I know that in order to achieve ‘perfect’ BG levels, I would have to make diabetes management my full-time job. I know that because I did it twice for the high-risk pregnancies. I quit my job and made perfect BG my full-time occupation in order to give my children the best chance I could of being born alive and healthy. There is no other reason that I would do that, and I won’t ever do it again, because I’m done reproducing. So I used to be perfect, but only for a short time, and I won’t ever be again. And I’m okay with that.

My A1C will likely never be right on the official ‘target’, because in order to achieve that, I would probably have to give up driving, travelling, skiing, horseback riding, singing, sex and other things that I enjoy and that give texture and meaning to my life. I KNOW WHAT THE RISKS ARE. I have been staring into that abyss for more than 41 years, and guess what? The risks keep getting re-evaluated. I have seen the official story go from predicting that I would not live into my 30’s, and I would be blind, on dialysis and a multiple amputee with a bad heart by the time I was in my 20’s – to celebrating the Golden Cohort of people who have lived for 50 years or more with the condition and have no complications.  I’m hoping to make it into that cohort and I will work hard to get there.

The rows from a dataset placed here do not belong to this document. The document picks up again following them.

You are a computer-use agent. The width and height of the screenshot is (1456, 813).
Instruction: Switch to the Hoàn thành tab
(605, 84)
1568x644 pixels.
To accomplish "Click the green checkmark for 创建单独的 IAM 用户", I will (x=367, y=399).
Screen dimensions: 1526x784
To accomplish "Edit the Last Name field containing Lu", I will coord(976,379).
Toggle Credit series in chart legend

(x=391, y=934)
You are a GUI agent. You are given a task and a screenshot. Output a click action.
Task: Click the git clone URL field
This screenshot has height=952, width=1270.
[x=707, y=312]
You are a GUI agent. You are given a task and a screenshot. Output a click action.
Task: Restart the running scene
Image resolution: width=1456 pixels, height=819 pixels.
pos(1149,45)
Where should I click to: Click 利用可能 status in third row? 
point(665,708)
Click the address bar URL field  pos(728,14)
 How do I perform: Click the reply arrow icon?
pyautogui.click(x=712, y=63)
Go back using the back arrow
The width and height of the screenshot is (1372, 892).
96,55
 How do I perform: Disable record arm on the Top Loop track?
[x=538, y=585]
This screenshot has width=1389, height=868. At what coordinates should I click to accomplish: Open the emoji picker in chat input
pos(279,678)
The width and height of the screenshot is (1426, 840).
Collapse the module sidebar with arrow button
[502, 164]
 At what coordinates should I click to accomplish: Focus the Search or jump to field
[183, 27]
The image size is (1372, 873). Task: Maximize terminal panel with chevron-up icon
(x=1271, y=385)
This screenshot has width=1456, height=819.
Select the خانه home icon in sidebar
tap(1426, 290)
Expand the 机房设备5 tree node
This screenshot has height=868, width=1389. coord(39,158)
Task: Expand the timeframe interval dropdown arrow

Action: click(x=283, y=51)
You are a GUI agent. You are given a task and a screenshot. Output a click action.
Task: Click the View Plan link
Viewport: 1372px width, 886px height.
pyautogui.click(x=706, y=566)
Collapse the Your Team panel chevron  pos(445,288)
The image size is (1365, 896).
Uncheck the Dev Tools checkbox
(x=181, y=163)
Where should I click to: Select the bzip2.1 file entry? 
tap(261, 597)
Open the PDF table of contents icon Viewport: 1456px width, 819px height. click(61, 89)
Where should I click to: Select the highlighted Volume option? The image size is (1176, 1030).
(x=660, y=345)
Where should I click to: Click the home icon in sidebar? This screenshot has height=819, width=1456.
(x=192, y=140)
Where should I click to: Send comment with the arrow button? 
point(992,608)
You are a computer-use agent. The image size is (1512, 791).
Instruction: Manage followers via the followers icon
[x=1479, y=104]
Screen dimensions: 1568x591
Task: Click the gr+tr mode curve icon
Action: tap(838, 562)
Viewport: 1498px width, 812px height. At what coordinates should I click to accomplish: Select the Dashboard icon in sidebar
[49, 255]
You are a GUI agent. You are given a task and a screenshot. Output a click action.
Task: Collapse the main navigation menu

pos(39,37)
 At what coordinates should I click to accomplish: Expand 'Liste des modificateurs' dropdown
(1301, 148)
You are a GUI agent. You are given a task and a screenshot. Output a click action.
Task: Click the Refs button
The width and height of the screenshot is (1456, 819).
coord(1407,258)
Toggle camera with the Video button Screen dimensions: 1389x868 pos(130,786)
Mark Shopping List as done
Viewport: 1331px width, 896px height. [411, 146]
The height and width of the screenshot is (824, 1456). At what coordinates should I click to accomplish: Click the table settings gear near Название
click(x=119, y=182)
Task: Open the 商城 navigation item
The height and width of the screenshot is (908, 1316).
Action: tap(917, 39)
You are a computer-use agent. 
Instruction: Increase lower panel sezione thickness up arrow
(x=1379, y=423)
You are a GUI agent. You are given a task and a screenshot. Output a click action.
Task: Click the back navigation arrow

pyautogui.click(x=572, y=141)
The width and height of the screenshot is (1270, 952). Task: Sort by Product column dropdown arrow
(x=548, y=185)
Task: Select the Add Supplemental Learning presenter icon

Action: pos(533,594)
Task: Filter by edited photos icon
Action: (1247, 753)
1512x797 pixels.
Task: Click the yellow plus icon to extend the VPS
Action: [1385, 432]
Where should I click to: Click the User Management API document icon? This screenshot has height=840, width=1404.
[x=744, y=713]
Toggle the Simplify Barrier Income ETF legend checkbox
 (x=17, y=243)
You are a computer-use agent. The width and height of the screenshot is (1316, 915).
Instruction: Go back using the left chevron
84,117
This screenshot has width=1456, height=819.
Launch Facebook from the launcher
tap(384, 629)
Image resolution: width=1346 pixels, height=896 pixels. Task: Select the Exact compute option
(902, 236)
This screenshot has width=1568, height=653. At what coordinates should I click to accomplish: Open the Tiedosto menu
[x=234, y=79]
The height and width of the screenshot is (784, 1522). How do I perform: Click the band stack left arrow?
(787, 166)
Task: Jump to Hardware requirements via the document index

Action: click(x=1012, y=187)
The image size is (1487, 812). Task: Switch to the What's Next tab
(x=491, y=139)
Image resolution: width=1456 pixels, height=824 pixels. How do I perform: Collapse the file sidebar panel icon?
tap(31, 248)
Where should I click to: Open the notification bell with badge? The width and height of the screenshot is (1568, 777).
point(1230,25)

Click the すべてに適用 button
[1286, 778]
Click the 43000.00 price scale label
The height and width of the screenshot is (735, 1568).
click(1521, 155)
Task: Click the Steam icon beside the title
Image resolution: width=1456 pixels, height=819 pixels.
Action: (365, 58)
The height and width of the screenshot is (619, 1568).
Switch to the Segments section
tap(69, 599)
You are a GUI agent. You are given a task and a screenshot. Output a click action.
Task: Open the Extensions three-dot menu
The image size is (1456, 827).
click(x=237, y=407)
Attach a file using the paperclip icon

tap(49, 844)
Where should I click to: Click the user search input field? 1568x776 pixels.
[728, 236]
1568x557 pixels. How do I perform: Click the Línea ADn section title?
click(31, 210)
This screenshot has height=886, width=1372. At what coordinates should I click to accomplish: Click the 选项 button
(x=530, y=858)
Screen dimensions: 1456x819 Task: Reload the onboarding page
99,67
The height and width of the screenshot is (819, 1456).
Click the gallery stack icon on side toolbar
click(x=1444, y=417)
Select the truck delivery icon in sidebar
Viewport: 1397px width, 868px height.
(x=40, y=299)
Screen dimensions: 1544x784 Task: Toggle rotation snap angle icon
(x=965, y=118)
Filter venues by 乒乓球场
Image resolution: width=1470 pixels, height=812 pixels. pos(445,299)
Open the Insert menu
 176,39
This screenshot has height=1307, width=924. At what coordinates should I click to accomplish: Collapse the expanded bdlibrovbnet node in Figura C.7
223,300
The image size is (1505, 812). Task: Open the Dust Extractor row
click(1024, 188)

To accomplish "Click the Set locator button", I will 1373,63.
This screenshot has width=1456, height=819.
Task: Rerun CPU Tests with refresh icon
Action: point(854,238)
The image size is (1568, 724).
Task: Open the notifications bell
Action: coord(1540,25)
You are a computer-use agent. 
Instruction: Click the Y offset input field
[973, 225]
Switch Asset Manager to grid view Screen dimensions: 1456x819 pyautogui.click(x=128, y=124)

So, dear Resident, I am willing to share with you my experience, expertise and knowledge of living with Type 1 Diabetes, and to answer your questions and try to help continue your medical education. All you need to do is to listen respectfully, without judgment, condescension or arrogance. I know that is very difficult for you to do, given the training and acculturation that you have had so far. But if you can manage it, you might just have a shot at being a great Endocrinologist and making a real difference in the world. And if you can’t, please just leave the room now so that I can have a meaningful meeting with my Endo, who does understand and value the whole person that I am and the hard work I do to manage this condition. For you see, this may just be a bus stop for you. For me, it is a lifelong journey. And you can’t help, but at least you could try to DO NO HARM.